▶ _Data for the task_
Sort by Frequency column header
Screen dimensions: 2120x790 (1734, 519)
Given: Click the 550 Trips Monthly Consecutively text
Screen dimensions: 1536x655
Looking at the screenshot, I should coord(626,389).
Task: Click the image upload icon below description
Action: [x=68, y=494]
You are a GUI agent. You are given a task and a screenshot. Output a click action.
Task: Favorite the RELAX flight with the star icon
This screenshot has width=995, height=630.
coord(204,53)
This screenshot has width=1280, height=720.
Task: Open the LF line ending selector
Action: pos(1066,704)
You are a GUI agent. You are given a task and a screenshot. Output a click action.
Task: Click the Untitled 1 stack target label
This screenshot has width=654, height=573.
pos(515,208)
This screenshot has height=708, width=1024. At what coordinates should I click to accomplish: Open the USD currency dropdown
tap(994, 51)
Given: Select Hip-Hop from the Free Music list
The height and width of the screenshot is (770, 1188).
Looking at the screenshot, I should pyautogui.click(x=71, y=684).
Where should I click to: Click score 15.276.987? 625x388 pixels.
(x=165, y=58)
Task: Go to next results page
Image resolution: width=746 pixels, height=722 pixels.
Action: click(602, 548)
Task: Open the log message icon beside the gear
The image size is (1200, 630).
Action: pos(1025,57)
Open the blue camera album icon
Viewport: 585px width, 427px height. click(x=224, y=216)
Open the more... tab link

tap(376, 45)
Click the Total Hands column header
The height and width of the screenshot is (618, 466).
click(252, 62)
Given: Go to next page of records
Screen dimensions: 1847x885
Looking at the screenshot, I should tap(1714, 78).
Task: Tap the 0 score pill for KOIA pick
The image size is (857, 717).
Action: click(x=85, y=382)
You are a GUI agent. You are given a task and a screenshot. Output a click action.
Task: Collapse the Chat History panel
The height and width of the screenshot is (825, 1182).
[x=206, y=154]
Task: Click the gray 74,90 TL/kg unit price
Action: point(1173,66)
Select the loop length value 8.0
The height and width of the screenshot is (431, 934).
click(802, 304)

▶ _Work instructions_
Reproduce the records verbatim from the line with "Given: Click the" to the line with "Action: pos(1066,704)", including both of those lines.

▶ _Exercise answer_
Given: Click the 550 Trips Monthly Consecutively text
Screen dimensions: 1536x655
Looking at the screenshot, I should coord(626,389).
Task: Click the image upload icon below description
Action: [x=68, y=494]
You are a GUI agent. You are given a task and a screenshot. Output a click action.
Task: Favorite the RELAX flight with the star icon
This screenshot has width=995, height=630.
coord(204,53)
This screenshot has width=1280, height=720.
Task: Open the LF line ending selector
Action: pos(1066,704)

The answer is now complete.